The second reason he said what he said to his followers is that he understands in a very real way that useless always invites disaster.  That is the first principle of the whole Christian enterprise.  Our usefulness comes as we are grated into, abide in the true vine.  If we go off by ourselves, give our allegiance to that which is counterfeit, depending on our own abilities to find the proper nourishment for growth and direction, we will always fail to bear good fruit and we lose the vital feeding that comes only from the true vine. 

    

All good fruit-bearing branches must be pruned.  That is to say, those things that lead to disease and malformation must be laid aside as we live in the true vine.  The pruning occurs as we recognize those things about ourselves that lead to negative production and as we ask the owner of the vineyard to remove those hurtful defects from our character.  Pruning, while not pleasant and very often painful, is always a voluntary activity between the branches and the owner of the vineyard.

    

Finally, the true vine said what he said to his followers to remind them that they were about to undertake an awesome responsibility.  Our disciple-

ship is proven as we bear much fruit.  There is no way around that responsibility.  That also means that we proclaim by word and deed to others who we are and whose we are.  As never before, we need to bear fruit that brings glory and honor to the owner.  That means patterning our lives after the pioneer and perfector of our faith.  We need to arrange our lives, our prayer time, our times of meditation and quiet, and renew our commitment to join with others in regular worship so that there is never a day when we give ourselves to opportunity to forget that the owner of the vineyard is the genuine source of all that we are and all that we have.  Such an arrangement will help insure that the fruits of joy, peace, patience, kindness, goodness, faithfulness, gentleness, self-control, and compassion will be born on our branches.  Those are a few of the good fruits that result from our relationship with, in, and to the true vine. 

    

St.

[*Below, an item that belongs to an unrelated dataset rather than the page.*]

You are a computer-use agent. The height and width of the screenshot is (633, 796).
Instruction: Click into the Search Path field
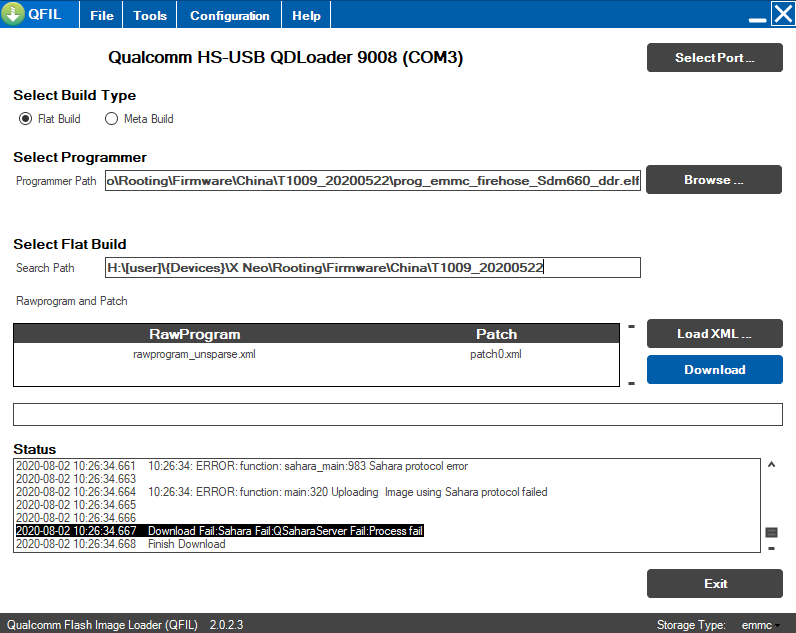372,268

Paul said it best in I Corinthians, “So faith, hope, love abide; these three.  But the greatest of these is love.”

    

Remember that we are branches, Jesus the Christ is the true vine, and the Father is the owner of it all.  And remember that the true vine said these things because he is who he is, that uselessness invites disaster, and we share the awesome responsibility of bearing good fruit.  As we abide in him and he abides in us we watch in awe and wonder as the good fruits are produced and shared with others.

    

Not doing those things simply means that the fruits sown by the great adversary; hate, revenge, narrow-mindedness, envy, malice, judgmental attitudes, resentment, ignorance, and a whole host of others will continue to grow.  Those bad fruits are always much more expensive than the good ones.  And that is just too high a price to pay.  Amen.